• _WHAT TO WORK ON_
Return each line of the records below in which the string "Weiterbildung" turns up.

• _RECORDED DATA_
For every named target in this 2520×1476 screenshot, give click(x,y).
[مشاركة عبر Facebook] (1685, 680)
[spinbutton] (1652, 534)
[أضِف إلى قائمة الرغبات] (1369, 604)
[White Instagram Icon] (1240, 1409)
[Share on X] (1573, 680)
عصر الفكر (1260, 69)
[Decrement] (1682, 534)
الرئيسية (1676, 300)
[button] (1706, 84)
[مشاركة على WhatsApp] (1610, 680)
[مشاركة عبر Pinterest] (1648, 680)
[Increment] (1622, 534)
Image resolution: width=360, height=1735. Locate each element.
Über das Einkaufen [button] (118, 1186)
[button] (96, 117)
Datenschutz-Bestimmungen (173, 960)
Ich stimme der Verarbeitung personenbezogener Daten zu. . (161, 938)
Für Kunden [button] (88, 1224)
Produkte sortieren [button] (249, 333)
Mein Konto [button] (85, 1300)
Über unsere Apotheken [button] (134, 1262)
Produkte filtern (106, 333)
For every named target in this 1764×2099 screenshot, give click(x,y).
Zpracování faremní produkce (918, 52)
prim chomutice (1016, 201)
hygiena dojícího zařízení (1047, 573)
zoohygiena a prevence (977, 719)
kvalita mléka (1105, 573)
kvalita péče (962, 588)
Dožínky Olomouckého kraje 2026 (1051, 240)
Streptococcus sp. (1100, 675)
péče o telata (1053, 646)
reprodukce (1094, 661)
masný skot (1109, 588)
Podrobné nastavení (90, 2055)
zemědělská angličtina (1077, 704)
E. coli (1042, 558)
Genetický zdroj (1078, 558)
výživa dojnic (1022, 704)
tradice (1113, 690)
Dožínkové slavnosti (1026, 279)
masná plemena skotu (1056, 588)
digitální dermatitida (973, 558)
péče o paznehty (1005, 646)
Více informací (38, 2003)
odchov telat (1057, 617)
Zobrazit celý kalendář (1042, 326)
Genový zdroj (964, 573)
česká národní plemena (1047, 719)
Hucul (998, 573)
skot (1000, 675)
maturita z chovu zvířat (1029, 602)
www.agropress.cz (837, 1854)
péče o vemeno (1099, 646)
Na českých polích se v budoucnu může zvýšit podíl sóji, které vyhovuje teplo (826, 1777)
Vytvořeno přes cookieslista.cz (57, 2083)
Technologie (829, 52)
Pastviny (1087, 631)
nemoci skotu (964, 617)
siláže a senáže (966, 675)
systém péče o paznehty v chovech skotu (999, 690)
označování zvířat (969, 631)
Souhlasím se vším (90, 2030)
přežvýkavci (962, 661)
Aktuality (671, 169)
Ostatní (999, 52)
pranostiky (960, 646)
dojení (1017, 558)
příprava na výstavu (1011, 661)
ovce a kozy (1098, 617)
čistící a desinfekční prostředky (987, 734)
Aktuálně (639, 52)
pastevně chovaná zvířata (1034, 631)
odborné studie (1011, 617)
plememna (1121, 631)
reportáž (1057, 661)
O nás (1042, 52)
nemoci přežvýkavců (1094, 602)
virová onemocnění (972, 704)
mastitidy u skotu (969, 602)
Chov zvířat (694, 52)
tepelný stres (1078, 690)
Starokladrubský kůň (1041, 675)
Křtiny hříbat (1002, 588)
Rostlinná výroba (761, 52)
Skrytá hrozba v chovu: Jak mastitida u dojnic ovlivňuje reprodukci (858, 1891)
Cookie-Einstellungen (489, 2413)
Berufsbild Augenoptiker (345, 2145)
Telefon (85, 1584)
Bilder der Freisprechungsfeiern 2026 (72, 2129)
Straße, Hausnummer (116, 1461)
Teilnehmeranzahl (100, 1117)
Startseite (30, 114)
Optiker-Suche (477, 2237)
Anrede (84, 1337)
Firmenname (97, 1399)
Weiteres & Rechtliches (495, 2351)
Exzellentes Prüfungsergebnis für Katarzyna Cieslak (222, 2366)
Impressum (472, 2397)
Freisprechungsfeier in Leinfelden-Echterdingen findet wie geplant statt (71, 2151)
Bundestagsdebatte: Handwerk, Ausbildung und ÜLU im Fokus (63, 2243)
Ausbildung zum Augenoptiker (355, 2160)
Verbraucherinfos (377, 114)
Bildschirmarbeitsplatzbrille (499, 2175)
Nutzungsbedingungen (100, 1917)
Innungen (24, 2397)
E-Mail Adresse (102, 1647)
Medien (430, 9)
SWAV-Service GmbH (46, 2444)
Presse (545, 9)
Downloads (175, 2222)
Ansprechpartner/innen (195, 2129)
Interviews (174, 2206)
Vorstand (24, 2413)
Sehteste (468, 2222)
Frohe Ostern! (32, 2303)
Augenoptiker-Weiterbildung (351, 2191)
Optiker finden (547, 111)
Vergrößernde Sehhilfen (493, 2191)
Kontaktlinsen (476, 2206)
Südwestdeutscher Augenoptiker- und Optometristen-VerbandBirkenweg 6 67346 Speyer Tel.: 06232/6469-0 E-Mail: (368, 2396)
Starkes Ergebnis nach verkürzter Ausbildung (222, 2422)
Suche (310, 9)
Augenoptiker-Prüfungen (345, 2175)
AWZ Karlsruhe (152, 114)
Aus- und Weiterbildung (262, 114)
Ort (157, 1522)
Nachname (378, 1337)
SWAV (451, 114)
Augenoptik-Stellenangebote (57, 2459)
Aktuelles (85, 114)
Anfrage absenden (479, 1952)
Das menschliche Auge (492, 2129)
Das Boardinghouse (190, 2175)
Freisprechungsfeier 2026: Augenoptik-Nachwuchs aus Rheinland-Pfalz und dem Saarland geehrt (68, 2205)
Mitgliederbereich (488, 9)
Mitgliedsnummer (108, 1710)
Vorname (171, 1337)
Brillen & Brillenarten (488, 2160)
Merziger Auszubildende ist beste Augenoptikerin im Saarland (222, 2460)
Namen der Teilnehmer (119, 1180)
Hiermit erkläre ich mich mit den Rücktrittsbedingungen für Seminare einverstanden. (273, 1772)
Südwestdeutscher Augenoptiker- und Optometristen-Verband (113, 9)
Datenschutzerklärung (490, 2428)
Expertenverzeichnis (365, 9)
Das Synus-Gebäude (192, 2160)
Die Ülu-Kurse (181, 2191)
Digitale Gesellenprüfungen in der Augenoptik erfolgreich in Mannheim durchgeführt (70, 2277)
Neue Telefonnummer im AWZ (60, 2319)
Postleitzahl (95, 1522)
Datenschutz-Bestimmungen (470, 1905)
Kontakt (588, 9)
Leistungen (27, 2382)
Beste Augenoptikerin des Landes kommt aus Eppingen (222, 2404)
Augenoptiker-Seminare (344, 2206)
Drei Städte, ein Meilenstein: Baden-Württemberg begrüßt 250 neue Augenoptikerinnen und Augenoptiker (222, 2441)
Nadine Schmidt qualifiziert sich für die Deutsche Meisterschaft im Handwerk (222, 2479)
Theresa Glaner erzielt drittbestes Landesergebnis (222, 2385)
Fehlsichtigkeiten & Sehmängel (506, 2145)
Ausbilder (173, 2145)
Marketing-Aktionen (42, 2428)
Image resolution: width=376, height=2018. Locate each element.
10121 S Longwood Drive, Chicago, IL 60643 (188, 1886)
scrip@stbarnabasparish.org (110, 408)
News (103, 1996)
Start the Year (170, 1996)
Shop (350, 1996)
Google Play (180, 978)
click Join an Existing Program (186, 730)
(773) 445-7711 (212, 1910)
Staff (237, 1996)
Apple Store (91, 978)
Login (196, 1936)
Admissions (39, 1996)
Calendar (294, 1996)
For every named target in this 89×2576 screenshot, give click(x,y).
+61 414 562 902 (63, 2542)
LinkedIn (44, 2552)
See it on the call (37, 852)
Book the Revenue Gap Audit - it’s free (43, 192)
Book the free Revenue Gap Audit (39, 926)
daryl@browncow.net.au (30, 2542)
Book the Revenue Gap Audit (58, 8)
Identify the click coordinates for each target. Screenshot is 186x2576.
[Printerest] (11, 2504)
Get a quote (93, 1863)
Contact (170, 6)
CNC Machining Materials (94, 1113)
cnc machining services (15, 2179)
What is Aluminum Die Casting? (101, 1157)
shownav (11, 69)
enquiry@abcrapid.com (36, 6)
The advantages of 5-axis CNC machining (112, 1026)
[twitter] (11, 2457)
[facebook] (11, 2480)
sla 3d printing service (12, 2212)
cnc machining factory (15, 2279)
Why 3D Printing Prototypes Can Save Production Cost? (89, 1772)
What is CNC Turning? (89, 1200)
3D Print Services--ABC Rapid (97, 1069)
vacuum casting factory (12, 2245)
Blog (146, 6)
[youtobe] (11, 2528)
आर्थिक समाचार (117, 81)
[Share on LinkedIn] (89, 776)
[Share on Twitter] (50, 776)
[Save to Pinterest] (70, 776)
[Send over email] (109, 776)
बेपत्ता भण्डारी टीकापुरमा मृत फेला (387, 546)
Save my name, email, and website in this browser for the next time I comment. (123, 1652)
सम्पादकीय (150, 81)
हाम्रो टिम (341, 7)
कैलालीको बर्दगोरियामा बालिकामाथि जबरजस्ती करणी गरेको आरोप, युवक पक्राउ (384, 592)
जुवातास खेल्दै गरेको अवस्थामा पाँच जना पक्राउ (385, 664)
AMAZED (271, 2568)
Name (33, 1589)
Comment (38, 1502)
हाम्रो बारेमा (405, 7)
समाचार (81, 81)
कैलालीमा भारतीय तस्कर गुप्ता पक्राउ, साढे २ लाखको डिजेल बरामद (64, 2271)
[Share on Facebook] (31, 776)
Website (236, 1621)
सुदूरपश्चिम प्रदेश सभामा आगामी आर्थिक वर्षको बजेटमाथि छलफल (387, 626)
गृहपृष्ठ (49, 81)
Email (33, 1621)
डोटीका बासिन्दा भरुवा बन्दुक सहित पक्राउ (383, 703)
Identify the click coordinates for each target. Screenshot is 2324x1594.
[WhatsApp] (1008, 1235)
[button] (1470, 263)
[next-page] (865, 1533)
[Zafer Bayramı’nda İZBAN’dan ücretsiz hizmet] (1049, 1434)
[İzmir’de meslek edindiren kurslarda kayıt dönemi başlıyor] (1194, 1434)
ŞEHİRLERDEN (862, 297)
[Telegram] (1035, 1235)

• _OUTPUT FOR THIS TASK_
Augenoptiker-Weiterbildung (351, 2191)
Aus- und Weiterbildung (262, 114)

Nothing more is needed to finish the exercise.